───── INFORMATION GIVEN ─────

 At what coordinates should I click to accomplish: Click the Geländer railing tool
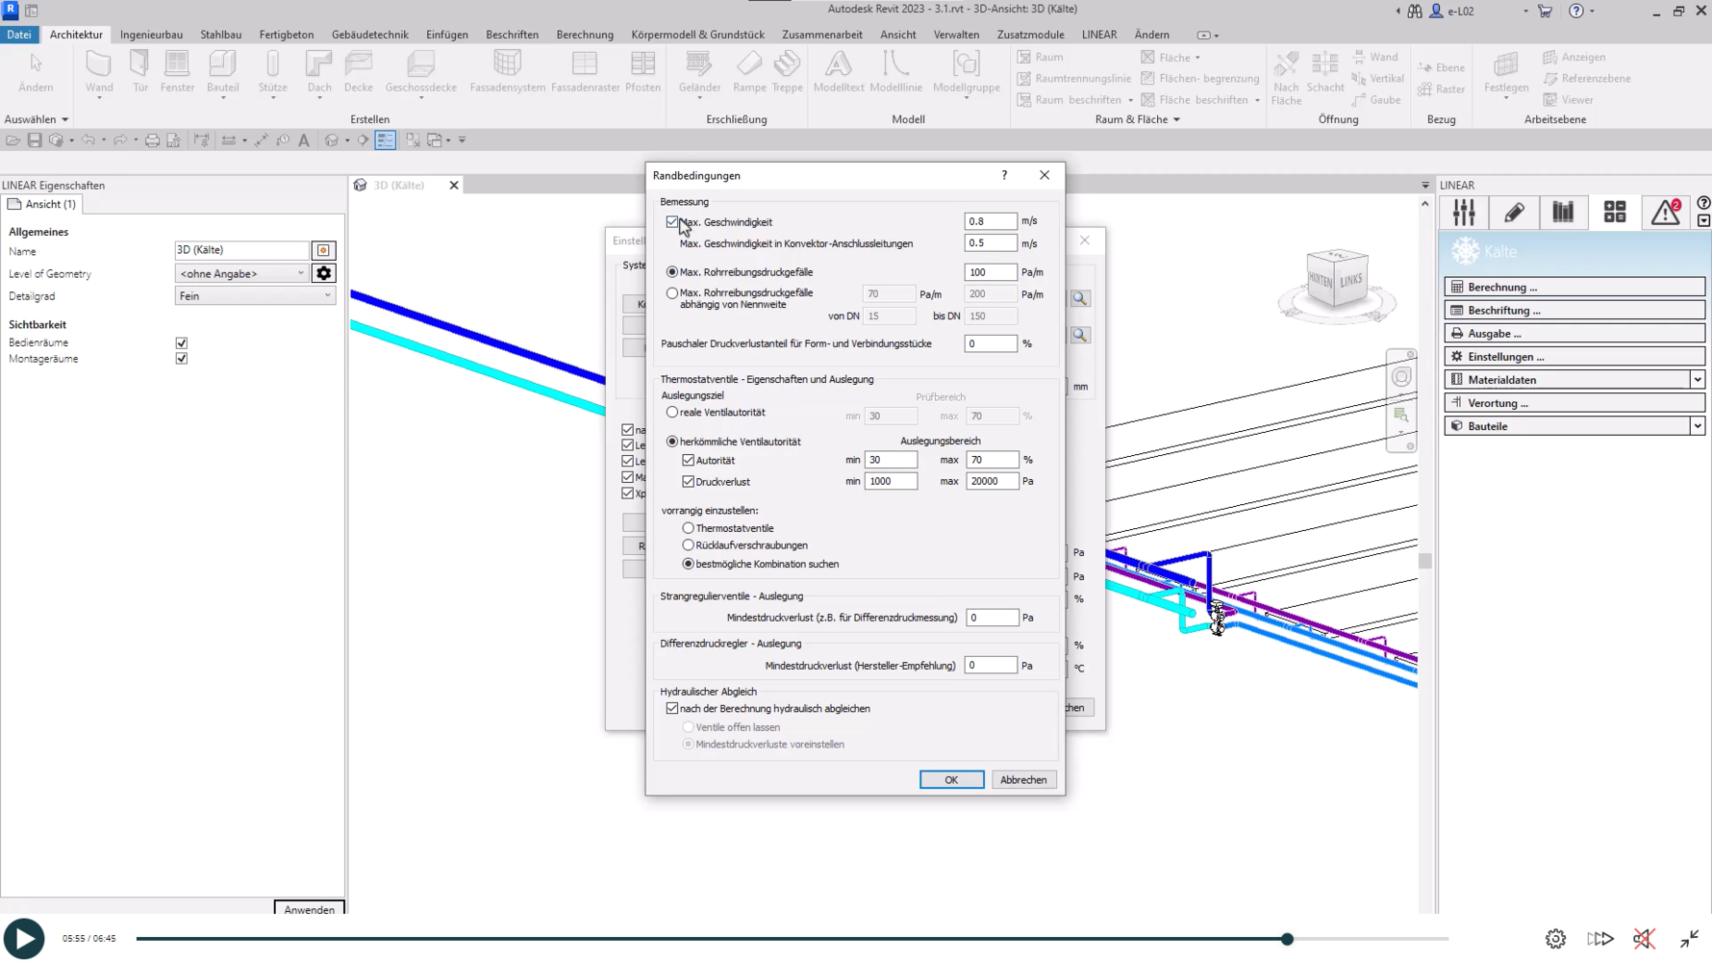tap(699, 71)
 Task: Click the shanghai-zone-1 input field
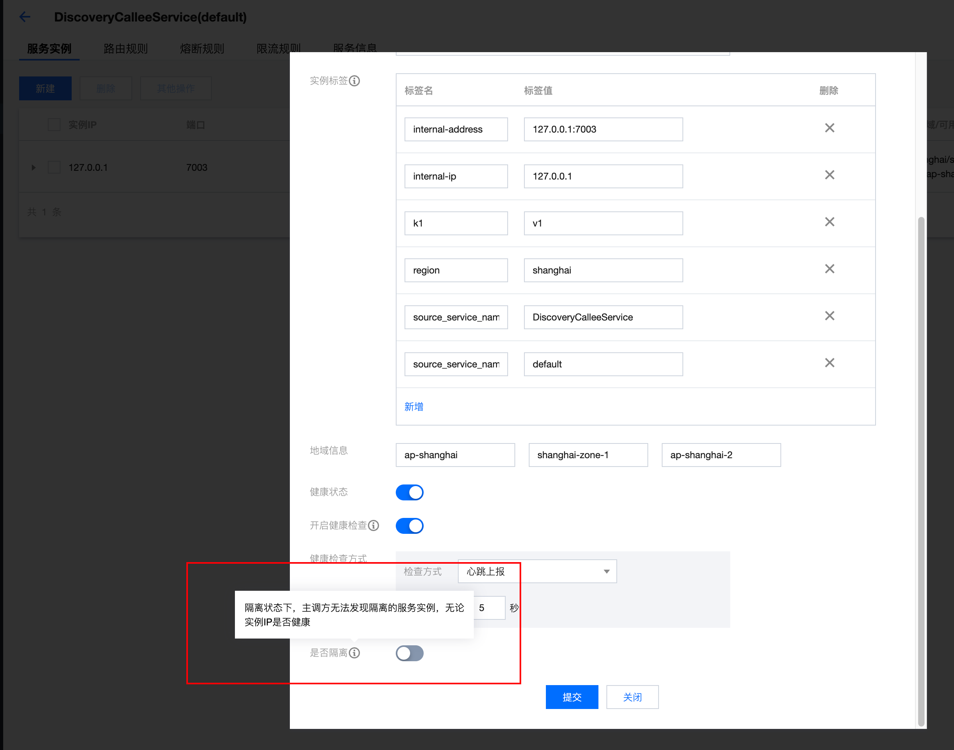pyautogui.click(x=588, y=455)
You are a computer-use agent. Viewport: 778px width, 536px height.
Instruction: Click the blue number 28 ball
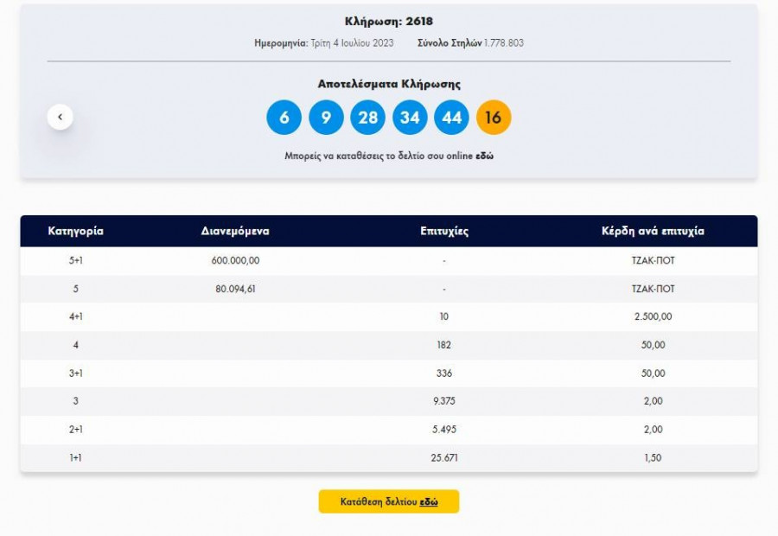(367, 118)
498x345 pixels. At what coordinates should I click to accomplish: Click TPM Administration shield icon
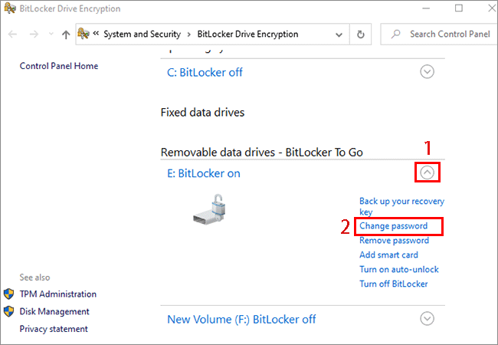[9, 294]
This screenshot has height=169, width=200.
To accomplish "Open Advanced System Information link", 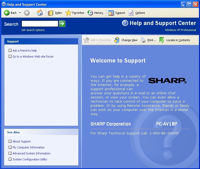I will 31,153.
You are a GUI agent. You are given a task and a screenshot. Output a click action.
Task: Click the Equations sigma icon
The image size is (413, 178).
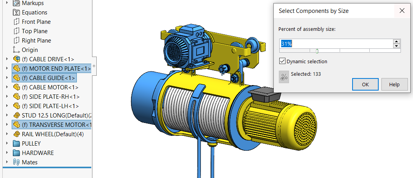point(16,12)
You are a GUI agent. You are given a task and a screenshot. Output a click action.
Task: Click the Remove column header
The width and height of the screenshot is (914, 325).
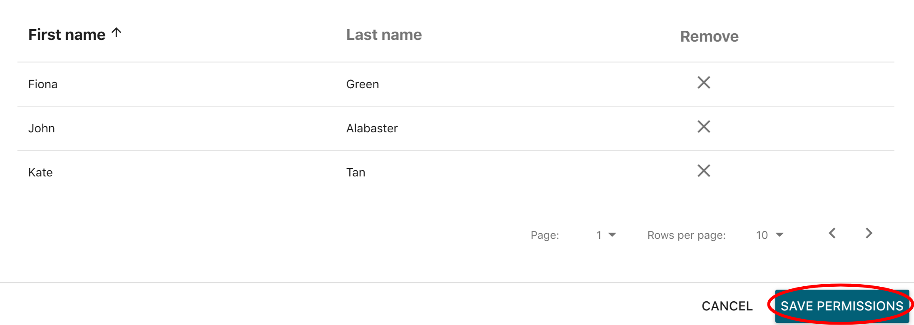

─────
───── INFORMATION GIVEN ─────

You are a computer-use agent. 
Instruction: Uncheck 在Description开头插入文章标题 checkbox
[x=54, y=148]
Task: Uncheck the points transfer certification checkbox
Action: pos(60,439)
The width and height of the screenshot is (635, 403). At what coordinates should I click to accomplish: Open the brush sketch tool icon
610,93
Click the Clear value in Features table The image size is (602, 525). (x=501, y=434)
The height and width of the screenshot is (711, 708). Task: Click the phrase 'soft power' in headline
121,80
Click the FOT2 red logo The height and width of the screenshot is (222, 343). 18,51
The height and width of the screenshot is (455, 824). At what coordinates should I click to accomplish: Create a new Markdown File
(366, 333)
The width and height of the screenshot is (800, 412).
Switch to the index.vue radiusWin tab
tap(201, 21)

─────
───── INFORMATION GIVEN ─────

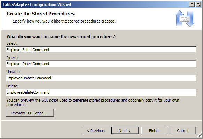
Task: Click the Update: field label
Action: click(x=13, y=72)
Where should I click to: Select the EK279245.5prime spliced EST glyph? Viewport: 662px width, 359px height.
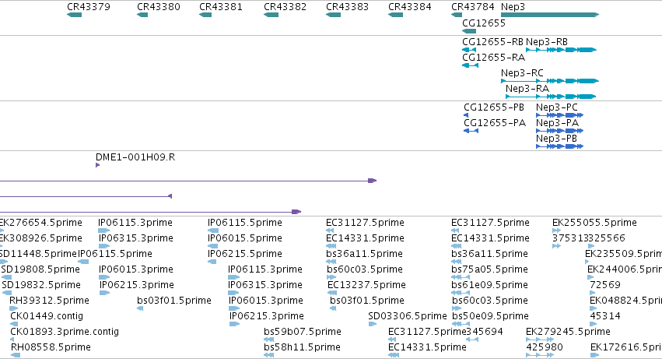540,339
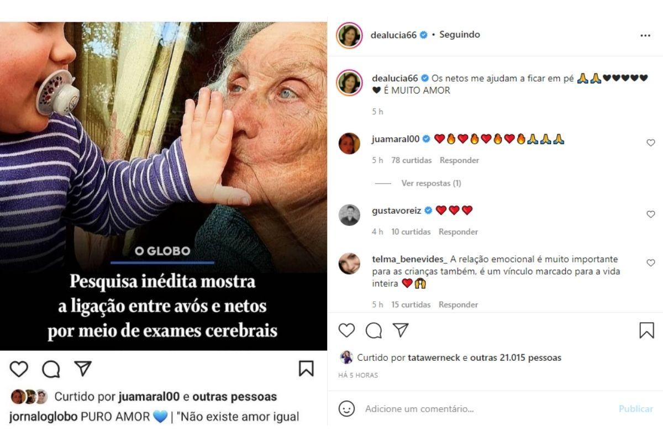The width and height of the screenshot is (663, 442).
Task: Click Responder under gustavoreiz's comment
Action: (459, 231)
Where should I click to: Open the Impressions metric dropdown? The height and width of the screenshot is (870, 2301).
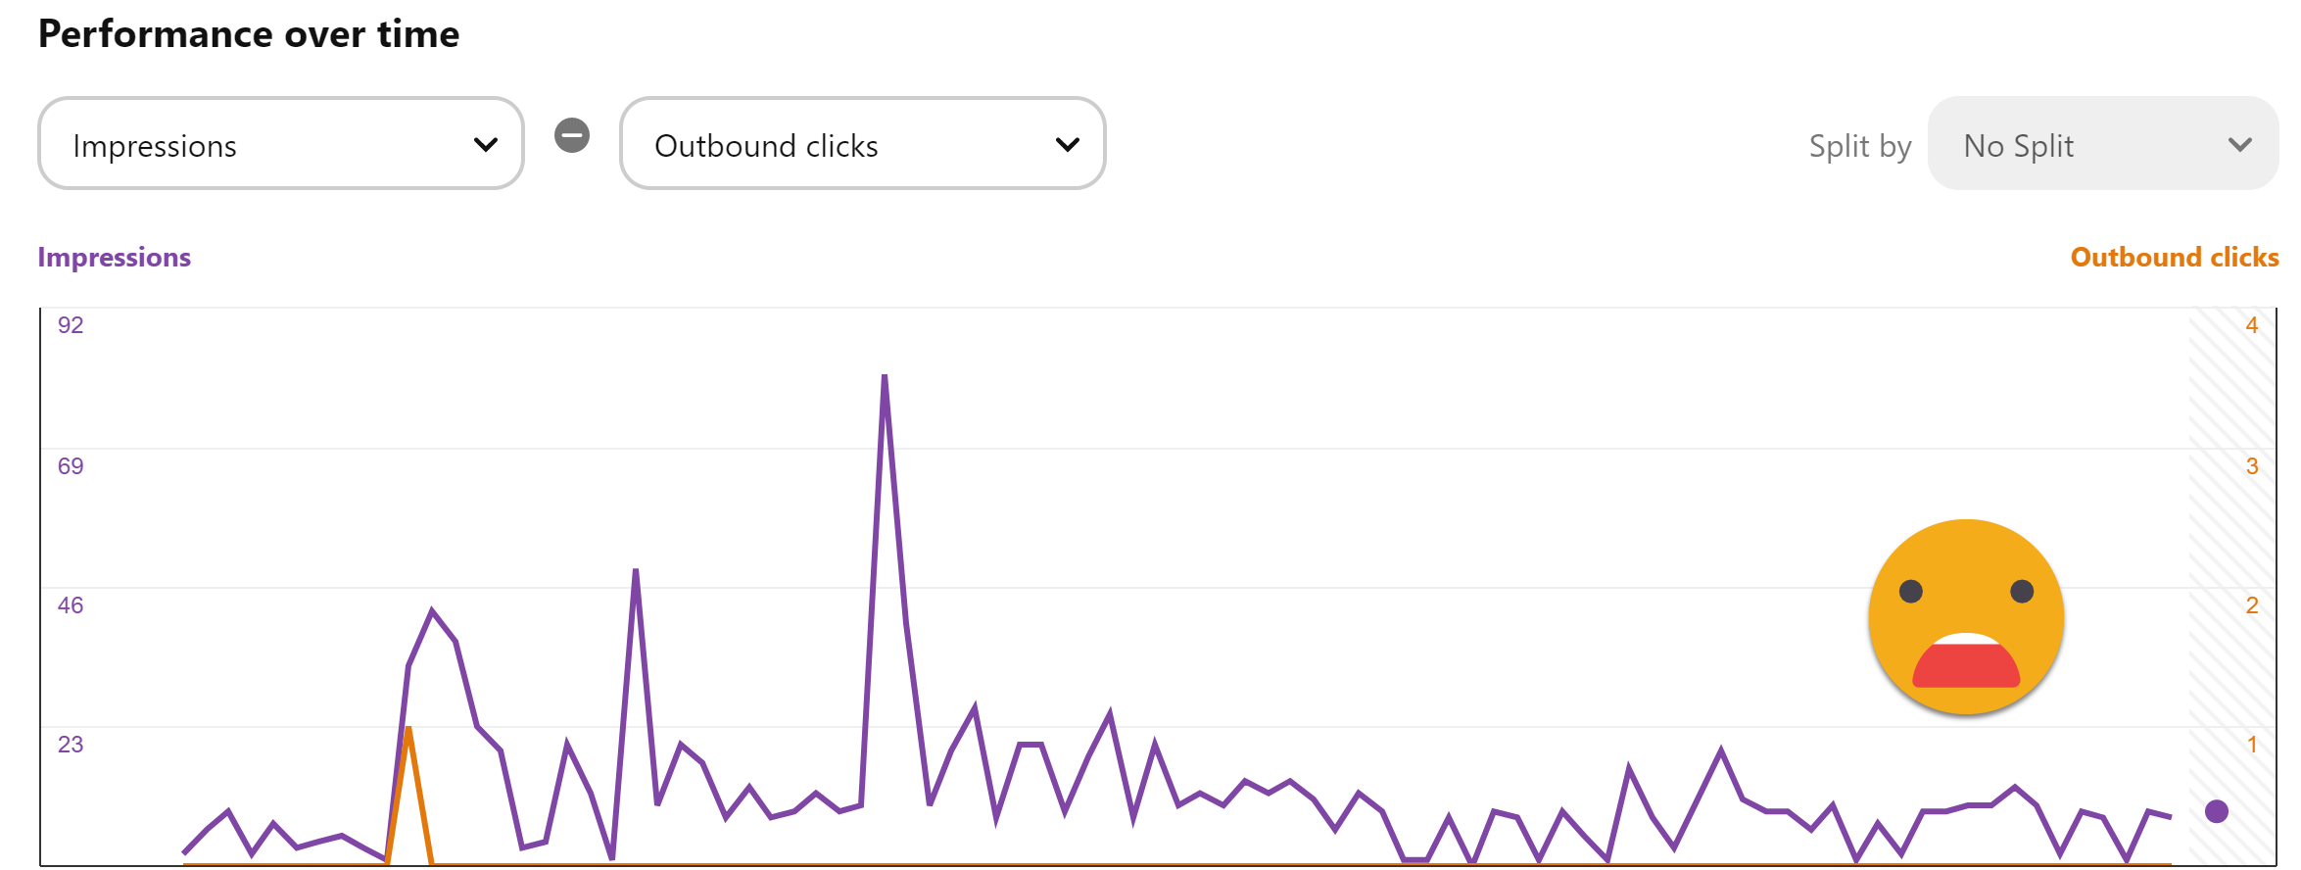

─────

### AIM OF THE EXERCISE
Rescale the items starting with the line that contains "The width and height of the screenshot is (635, 403)." and going on through the line that contains "Click the Clear", reproducing those lines in full with their requests. Multiply every click coordinate in the answers by 1.8 and round to whole numbers, with halves rounded up.

### CORRECT OUTPUT
The width and height of the screenshot is (635, 403). At what coordinates should I click to accomplish: Open the brush sketch tool icon
1098,167
Click the Clear value in Features table The image size is (602, 525). (x=902, y=781)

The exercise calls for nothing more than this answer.